EXERCISE DIRECTIONS.
In the mailing-list post below about defining DRBD resources, what name and value does each nvpair inside the meta_attributes block of the master resource have?

--- Start of TEXT SHOWN ---

[Pacemaker] How to properly define DRBD resources

Michał Margula alchemyx at uznam.net.pl
Mon Dec 16 08:21:52 UTC 2013


Hello,

Thanks to this mailing list I did some changes to our cluster 
configuration because it was having some trouble (declaring other node 
unclean quite often).

I did change mode of bond0 interface between nodes to mode "1" 
(active-backup). Also previously I had two drbd resources - r1 and r2, 
and they were used as PVs for LVM.

Now it is other way round - I have VG named "local" which hosts LVs 
which are used as devices for DRBD. And it works this way smoothly 
until... it joins cluster.

It tries to promote DRBD and then it demotes it quickly, starts and 
stops. And it goes and goes in seemingly endless loop. But if I try to 
"help it" manually by drdbadm from console by doing

drbdadm up X
drdbadm primary X

It shows in crm_mon as master and from now on it works fine. This is how 
I define DRBD resource:

<master id="ms-DRBD-ingold-root">
<meta_attributes id="ms-DRBD-ingold-root-meta_attributes">
   <nvpair id="ms-DRBD-ingold-root-meta_attributes-resource-stickiness" 
name="resource-stickiness" value="100"/>
   <nvpair id="ms-DRBD-ingold-root-meta_attributes-notify" name="notify" 
value="true"/>
   <nvpair id="ms-DRBD-ingold-root-meta_attributes-master-max" 
name="master-max" value="2"/>
   <nvpair id="ms-DRBD-ingold-root-meta_attributes-clone-max" 
name="clone-max" value="2"/>
   <nvpair id="ms-DRBD-ingold-root-meta_attributes-clone-node-max" 
name="clone-node-max" value="1"/>
   <nvpair id="ms-DRBD-ingold-root-meta_attributes-interleave" 
name="interleave" value="true"/>
   <nvpair id="ms-DRBD-ingold-root-meta_attributes-globally-unique" 
name="globally-unique" value="False"/>
   <nvpair id="ms-DRBD-ingold-root-meta_attributes-target-role" 
name="target-role" value="Stopped"/>
</meta_attributes>
<primitive class="ocf" id="primitive-DRBD-ingold-root" provider="linbit" 
type="drbd">
   <instance_attributes id="primitive-DRBD-ingold-root-instance_attributes">
     <nvpair 
id="primitive-DRBD-ingold-root-instance_attributes-drbd_resource" 
name="drbd_resource" value="drbd26-ingold-root"/>
   </instance_attributes>
   <operations>
     <op id="primitive-DRBD-ingold-root-start-0" interval="0" 
name="start" timeout="240s"/>
     <op id="primitive-DRBD-ingold-root-stop-0" interval="0" name="stop" 
timeout="100s"/>
     <op id="primitive-DRBD-ingold-root-monitor-20" interval="20"

--- End of TEXT SHOWN ---
--- Start of GIVEN DATA ---

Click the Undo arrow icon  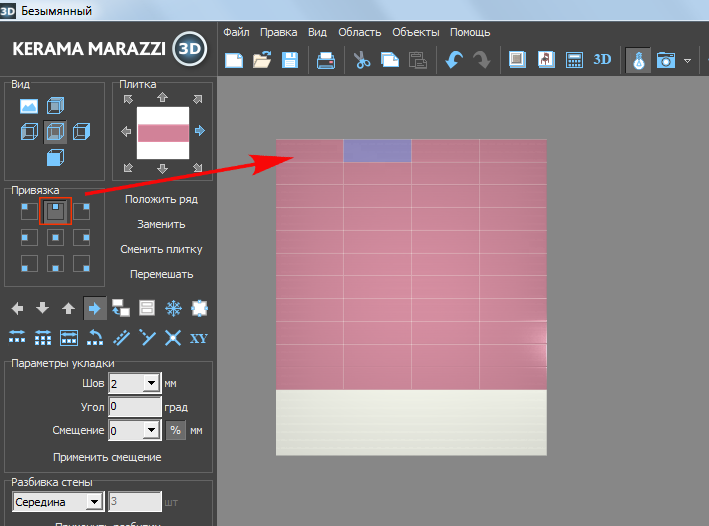(454, 60)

--- End of GIVEN DATA ---

THE RESULT.
- resource-stickiness: 100
- notify: true
- master-max: 2
- clone-max: 2
- clone-node-max: 1
- interleave: true
- globally-unique: False
- target-role: Stopped